I looked down as he headed for the doorway and saw a phone number scribbled on a scrap of paper. When I brought my head up, I found him staring at me. "What's this for?"

"For whatever."

I was confused, and soon felt the corner of my mouth kick up in a half-smile. "You know, calling you wouldn't be smart."

"Calling me's never smart, but you have to take a risk every now and then." He winked, a grin curving his lips, and headed out when Em's boyfriend told him it was time to go.
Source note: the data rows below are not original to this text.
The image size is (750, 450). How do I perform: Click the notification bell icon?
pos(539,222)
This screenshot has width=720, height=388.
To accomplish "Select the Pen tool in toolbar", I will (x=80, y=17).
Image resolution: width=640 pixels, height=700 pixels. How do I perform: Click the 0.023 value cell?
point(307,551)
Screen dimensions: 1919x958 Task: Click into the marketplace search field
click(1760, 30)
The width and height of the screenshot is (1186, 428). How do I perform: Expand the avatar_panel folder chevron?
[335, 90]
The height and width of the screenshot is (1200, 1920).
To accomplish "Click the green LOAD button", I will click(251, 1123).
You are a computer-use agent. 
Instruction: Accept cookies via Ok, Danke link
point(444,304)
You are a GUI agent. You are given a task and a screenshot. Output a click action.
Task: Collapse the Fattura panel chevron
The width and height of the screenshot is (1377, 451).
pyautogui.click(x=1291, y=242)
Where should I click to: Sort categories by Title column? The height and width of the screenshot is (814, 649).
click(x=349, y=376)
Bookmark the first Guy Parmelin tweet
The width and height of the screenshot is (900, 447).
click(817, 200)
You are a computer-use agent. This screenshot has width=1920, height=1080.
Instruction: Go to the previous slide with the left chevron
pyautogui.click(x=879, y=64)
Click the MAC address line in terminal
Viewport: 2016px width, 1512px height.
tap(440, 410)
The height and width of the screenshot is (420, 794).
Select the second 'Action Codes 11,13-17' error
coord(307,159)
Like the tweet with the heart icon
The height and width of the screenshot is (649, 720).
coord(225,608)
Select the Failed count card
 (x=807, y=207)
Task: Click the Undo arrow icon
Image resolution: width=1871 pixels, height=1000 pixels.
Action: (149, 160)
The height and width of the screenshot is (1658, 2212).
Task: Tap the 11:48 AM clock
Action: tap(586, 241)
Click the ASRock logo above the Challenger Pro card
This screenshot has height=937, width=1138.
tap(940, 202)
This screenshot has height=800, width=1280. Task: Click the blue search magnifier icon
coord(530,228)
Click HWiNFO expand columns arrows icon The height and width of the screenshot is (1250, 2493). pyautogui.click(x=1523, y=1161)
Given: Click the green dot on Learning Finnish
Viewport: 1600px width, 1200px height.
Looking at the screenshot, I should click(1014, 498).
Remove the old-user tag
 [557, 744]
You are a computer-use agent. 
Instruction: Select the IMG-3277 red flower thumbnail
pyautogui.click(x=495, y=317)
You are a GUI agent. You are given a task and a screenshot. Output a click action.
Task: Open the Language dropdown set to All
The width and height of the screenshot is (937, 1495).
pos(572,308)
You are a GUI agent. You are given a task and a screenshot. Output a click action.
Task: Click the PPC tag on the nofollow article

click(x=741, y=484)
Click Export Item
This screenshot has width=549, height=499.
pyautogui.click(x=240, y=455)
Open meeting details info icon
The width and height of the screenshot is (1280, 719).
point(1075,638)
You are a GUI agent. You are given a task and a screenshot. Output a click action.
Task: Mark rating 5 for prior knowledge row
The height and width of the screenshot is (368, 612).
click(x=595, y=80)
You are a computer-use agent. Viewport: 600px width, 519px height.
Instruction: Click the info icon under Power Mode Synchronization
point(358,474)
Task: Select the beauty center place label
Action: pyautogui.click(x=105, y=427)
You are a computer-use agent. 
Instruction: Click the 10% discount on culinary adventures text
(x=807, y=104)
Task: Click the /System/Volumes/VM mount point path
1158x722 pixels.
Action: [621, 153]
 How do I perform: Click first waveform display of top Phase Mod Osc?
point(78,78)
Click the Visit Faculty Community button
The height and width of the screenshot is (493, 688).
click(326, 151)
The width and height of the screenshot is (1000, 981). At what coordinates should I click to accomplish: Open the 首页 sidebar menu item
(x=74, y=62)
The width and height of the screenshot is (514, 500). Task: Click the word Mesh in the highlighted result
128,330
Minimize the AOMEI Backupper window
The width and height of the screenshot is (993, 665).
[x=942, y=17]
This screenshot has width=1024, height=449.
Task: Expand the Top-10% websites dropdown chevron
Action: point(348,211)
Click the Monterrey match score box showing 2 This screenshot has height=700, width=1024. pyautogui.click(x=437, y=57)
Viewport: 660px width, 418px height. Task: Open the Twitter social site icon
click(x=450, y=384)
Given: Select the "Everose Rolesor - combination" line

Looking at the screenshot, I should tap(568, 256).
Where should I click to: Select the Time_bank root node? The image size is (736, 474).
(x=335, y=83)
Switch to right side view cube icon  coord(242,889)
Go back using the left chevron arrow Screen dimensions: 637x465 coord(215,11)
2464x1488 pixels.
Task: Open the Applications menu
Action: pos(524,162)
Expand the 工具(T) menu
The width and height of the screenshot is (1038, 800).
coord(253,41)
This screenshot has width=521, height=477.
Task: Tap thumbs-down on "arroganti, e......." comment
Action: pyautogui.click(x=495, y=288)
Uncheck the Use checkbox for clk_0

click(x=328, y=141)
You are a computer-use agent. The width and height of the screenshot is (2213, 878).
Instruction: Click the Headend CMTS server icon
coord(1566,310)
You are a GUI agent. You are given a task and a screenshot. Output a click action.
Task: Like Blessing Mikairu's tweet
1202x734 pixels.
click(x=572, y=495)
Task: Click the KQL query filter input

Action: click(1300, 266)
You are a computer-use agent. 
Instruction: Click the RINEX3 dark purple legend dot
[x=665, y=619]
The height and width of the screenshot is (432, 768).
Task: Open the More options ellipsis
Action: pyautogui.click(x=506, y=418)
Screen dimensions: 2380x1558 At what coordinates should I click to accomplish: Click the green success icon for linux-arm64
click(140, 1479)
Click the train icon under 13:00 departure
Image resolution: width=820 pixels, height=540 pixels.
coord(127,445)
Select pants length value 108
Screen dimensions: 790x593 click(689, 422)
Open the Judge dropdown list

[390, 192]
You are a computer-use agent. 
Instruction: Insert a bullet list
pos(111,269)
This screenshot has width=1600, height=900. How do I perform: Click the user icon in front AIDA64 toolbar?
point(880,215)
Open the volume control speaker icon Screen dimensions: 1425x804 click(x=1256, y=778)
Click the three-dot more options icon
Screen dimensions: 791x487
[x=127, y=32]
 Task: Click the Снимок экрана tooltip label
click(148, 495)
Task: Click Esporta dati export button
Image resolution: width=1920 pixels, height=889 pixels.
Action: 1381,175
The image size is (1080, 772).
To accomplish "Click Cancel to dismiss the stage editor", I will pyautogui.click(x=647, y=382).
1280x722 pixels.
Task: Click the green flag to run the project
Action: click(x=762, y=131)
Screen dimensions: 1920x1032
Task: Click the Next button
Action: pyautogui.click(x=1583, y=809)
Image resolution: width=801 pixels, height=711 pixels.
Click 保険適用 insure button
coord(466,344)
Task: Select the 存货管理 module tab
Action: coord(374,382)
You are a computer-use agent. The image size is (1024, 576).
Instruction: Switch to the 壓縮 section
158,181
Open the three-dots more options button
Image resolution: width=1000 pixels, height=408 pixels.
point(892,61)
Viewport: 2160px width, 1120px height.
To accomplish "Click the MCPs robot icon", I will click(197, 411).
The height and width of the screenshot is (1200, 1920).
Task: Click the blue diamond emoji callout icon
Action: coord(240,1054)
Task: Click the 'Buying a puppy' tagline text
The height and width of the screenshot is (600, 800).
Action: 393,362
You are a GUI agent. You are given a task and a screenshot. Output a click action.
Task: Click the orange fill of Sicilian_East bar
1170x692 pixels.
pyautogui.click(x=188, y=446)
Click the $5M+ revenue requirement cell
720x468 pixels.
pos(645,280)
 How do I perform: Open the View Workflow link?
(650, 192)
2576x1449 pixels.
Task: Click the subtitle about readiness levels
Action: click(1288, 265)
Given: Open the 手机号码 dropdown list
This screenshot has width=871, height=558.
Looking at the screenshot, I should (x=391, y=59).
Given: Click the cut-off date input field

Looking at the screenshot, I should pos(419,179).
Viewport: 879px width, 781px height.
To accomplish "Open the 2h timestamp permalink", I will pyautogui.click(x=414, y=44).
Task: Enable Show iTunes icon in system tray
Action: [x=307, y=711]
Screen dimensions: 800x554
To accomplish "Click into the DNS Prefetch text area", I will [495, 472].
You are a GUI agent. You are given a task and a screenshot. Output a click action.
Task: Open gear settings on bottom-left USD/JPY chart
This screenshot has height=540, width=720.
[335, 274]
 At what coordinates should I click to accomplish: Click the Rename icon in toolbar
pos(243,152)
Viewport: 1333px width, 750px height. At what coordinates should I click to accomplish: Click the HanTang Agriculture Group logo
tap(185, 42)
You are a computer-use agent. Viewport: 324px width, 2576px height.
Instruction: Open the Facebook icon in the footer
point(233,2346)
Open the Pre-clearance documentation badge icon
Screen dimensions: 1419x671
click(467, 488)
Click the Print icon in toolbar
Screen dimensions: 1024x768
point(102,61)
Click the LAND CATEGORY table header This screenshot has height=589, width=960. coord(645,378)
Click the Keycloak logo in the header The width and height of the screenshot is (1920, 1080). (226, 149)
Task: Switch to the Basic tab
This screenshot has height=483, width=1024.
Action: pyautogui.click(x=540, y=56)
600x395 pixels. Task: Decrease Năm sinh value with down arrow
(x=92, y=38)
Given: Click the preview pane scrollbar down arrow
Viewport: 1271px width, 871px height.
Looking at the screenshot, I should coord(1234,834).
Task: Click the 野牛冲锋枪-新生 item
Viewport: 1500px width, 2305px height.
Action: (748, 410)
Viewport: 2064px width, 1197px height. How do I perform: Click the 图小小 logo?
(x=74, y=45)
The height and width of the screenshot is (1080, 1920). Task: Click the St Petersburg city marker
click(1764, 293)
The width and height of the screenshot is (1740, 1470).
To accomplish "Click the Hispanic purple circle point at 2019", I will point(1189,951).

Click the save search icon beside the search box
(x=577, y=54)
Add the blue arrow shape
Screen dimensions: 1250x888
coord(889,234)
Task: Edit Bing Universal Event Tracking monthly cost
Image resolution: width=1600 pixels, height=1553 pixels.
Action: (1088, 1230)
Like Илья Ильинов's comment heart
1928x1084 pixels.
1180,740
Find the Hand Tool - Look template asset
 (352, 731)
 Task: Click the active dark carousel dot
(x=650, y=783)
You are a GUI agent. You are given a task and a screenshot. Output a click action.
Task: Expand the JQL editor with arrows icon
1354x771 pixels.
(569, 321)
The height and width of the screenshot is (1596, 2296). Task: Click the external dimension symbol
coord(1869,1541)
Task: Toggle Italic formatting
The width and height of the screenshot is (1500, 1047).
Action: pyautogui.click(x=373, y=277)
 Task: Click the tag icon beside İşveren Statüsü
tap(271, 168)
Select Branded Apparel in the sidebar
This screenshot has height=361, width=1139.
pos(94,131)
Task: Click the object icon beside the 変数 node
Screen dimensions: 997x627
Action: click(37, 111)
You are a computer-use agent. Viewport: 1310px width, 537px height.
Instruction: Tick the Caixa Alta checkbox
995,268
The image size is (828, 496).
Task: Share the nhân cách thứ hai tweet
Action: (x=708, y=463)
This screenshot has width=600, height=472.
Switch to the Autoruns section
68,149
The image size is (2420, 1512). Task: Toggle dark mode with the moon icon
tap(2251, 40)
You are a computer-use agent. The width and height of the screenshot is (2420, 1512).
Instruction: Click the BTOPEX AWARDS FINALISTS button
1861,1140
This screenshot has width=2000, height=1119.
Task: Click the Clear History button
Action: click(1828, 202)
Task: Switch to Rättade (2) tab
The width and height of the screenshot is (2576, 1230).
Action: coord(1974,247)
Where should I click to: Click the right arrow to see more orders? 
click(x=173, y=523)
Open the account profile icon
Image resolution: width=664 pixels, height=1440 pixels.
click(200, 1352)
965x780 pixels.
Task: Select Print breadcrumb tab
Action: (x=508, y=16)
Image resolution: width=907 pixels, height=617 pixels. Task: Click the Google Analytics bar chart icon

I tucked the phone number into my pocket as Em walked into the room, and took in her annoyed expression. "What did he do this time?"

She made a frustrated noise and pushed a hand through her hair before slipping another piece of gum into her mouth. "I don't want to talk about it, but he's basically being a jerk. Like I really want to do it with him when you're sitting out here." Em looked at me, her head tilted to the side. "Did Martin bother you?"

"Nah."

"He's always got this cloud of smoke surrounding him. I don't understand how other girls find it attractive."

I got up off the couch and we stood in front of the calendar hanging on her wall, staring at the brunette pressing her fairly ample chest to the motorcycle's handlebars.

"Hey, Em?"

"Yeah?"

"That thing really does suck."

She sighed, then blew a bubble, her gum snapping when it popped. "I know."

"And it says 2009 instead of twenty-ten."

"Yeah, I noticed that, too."

I turned to look at her, and when our blue eyes met, we burst out laughing.
so, i finally finished it. it went in a different direction than i thought it would go in months ago, but i like it.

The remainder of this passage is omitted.